Ahmed Mansour – il faut hélas se résigner à parler de lui au passé – était l’intégrité, la probité morale et intellectuelle et l’exigence professionnelle faites homme. Un descendant d’une lignée d’individus où le talent le dispute au patriotisme, qu’il avait chevillé au corps. Son parcours est le reflet, à chaque étape de sa vie professionnelle, d’un engagement et d’une implication renforcés dans le processus de transformation de la société et de l’émergence de l’économie nationale.
Très jeune, il intégra la Cour des comptes, porté par son idéal républicain, ses valeurs morales et éthiques. Il était déjà en campagne contre les abus, les failles d’où qu’elles viennent, et avait l’irrésistible instinct de remettre partout les choses à l’endroit.

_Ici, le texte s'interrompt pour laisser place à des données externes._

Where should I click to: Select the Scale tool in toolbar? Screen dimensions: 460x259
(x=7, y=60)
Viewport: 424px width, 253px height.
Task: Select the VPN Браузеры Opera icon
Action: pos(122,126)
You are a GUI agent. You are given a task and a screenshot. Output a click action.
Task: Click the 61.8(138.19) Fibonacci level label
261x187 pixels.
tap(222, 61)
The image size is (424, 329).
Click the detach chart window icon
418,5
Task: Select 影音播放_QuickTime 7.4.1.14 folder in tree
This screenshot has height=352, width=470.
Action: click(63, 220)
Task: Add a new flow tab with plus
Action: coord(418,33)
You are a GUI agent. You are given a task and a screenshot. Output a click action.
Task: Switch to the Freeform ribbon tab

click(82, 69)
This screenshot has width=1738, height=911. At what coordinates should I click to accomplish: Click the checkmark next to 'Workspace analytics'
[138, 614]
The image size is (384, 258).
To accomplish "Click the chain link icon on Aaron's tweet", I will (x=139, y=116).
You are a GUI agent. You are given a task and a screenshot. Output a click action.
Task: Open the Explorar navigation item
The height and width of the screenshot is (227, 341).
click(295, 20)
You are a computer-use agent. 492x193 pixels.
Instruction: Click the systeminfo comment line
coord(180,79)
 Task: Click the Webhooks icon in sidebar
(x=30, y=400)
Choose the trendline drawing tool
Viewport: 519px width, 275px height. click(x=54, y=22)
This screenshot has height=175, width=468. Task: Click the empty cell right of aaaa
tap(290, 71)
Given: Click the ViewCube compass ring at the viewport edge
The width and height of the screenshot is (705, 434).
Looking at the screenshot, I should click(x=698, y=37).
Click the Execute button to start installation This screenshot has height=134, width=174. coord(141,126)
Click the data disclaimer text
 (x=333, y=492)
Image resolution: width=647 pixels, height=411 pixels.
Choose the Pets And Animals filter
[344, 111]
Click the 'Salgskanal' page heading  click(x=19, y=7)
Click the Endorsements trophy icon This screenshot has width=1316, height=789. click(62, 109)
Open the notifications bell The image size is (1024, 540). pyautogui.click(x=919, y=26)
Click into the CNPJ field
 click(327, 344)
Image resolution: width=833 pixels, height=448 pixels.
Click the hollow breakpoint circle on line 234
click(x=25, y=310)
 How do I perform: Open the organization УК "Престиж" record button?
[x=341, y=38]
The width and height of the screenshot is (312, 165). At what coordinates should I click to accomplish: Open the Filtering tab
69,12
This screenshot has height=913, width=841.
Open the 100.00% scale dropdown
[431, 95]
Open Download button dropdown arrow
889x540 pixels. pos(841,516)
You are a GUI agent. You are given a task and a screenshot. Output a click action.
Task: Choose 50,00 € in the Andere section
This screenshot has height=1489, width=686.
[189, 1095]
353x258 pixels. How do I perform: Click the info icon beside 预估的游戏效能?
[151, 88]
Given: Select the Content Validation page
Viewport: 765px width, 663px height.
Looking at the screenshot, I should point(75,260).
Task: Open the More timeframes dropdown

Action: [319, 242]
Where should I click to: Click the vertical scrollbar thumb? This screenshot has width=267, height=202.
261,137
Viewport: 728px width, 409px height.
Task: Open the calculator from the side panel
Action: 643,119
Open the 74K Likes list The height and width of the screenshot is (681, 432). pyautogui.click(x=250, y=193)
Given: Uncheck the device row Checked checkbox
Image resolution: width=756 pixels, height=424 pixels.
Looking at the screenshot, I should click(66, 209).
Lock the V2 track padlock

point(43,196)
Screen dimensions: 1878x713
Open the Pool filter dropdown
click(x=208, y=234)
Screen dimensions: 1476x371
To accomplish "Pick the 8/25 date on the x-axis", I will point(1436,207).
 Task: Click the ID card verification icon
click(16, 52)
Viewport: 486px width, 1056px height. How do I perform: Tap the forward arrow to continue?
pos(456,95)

Ce magicien des chiffres – et des lettres – n’a pas résisté au chant des sirènes et à la tentation de se joindre au corps embryonnaire des experts-comptables, dont il fut l’un des piliers. Et qu’il sut porter sur les fonts baptismaux. Ses pairs ne se sont pas trompés en l’intronisant à deux reprises. A chaque fois qu’il fallait serrer les rangs et remonter dans l’estime de la profession, des sociétés et de la puissance publique.
« Ahmed Mansour – il faut hélas se résigner à parler de lui au passé – était l’intégrité, la probité morale et intellectuelle et l’exigence professionnelle faites homme »
A la tête d’un grand cabinet d’expertise comptable, l’un des big five, il avait pour règle – un principe immuable – de se tenir à égale distance entre les entreprises qui le sollicitaient, dont il supervisait les chiffres et validait les comptes et l’Administration centrale à laquelle il semble avoir juré fidélité.
Il ne pouvait imaginer exercer ce métier sans s’imposer un devoir et une obligation de vérité, d’honnêteté et de transparence. Il abhorrait l’opacité et les artifices de calcul dont il n’arrêtait pas de dire qu’ils ne mènent nulle part. Pour aller le plus loin possible, avait-il coutume de prescrire aux uns et aux autres, il n’y a pas mieux que la transparence. Chemin escarpé certes, mais le plus sûr. La transparence est synonyme d’efficacité, d’agilité, de capacité d’adaptation et, pour tout dire, de bonne gouvernance.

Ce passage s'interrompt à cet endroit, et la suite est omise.